WHAT NEEDS TO BE DONE> Every entry, from first to last, is to be written out exactly.

DATASET CONTENT>
*** Block opens ***
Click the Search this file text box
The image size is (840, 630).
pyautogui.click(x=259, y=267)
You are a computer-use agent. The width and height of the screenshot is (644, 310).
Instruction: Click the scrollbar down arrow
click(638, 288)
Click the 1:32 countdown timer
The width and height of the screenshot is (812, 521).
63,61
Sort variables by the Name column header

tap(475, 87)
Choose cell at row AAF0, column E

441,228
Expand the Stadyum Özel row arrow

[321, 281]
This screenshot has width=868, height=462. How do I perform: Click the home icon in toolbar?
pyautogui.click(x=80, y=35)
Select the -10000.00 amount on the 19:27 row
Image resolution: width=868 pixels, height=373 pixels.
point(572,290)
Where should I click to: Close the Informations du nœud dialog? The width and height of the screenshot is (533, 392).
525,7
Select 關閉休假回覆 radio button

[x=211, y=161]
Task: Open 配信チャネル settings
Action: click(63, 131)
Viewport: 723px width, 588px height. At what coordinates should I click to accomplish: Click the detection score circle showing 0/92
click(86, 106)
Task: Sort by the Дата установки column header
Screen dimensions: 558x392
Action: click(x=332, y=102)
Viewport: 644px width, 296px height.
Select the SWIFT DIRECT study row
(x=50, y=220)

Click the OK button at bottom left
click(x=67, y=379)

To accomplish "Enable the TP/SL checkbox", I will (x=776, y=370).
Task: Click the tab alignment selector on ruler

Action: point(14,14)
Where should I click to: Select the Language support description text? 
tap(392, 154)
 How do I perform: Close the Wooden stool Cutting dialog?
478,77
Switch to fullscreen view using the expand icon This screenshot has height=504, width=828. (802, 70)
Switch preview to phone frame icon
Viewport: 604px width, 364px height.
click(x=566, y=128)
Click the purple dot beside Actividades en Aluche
*** Block closes ***
RESULT FOR THIS TASK>
Click the Search this file text box
The image size is (840, 630).
pyautogui.click(x=259, y=267)
You are a computer-use agent. The width and height of the screenshot is (644, 310).
Instruction: Click the scrollbar down arrow
click(638, 288)
Click the 1:32 countdown timer
The width and height of the screenshot is (812, 521).
63,61
Sort variables by the Name column header

tap(475, 87)
Choose cell at row AAF0, column E

441,228
Expand the Stadyum Özel row arrow

[321, 281]
This screenshot has width=868, height=462. How do I perform: Click the home icon in toolbar?
pyautogui.click(x=80, y=35)
Select the -10000.00 amount on the 19:27 row
Image resolution: width=868 pixels, height=373 pixels.
point(572,290)
Where should I click to: Close the Informations du nœud dialog? The width and height of the screenshot is (533, 392).
525,7
Select 關閉休假回覆 radio button

[x=211, y=161]
Task: Open 配信チャネル settings
Action: click(63, 131)
Viewport: 723px width, 588px height. At what coordinates should I click to accomplish: Click the detection score circle showing 0/92
click(86, 106)
Task: Sort by the Дата установки column header
Screen dimensions: 558x392
Action: click(x=332, y=102)
Viewport: 644px width, 296px height.
Select the SWIFT DIRECT study row
(x=50, y=220)

Click the OK button at bottom left
click(x=67, y=379)

To accomplish "Enable the TP/SL checkbox", I will (x=776, y=370).
Task: Click the tab alignment selector on ruler

Action: point(14,14)
Where should I click to: Select the Language support description text? 
tap(392, 154)
 How do I perform: Close the Wooden stool Cutting dialog?
478,77
Switch to fullscreen view using the expand icon This screenshot has height=504, width=828. (802, 70)
Switch preview to phone frame icon
Viewport: 604px width, 364px height.
click(x=566, y=128)
Click the purple dot beside Actividades en Aluche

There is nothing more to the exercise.